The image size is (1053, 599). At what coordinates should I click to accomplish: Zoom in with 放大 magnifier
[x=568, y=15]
_ _ _
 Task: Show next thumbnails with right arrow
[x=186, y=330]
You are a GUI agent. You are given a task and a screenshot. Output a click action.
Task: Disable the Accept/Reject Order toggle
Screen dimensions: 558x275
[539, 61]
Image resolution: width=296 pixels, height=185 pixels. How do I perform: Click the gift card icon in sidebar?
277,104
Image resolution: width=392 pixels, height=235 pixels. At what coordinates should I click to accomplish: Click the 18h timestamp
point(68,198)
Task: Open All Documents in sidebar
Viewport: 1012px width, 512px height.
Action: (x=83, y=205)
_ _ _
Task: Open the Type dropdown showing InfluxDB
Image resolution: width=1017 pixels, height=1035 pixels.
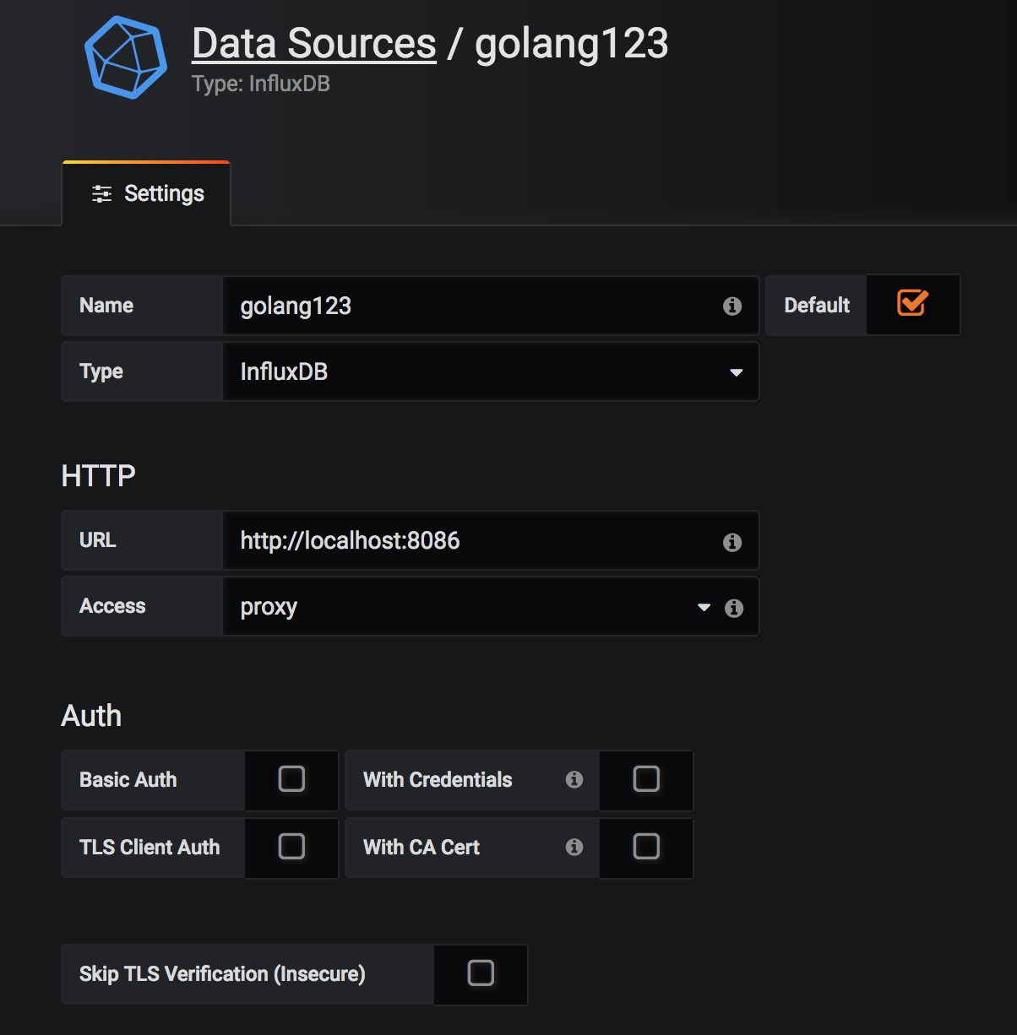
_ _ _
* _PROBLEM STATEMENT_
Rewrite the lines starting at the one containing "Task: Open All Documents in sidebar" and ending at the one containing "Action: (x=83, y=205)", replacing "sidebar" with "side panel" and leaving everything else unchanged.

* _EXPECTED ANSWER_
Task: Open All Documents in side panel
Viewport: 1012px width, 512px height.
Action: (x=83, y=205)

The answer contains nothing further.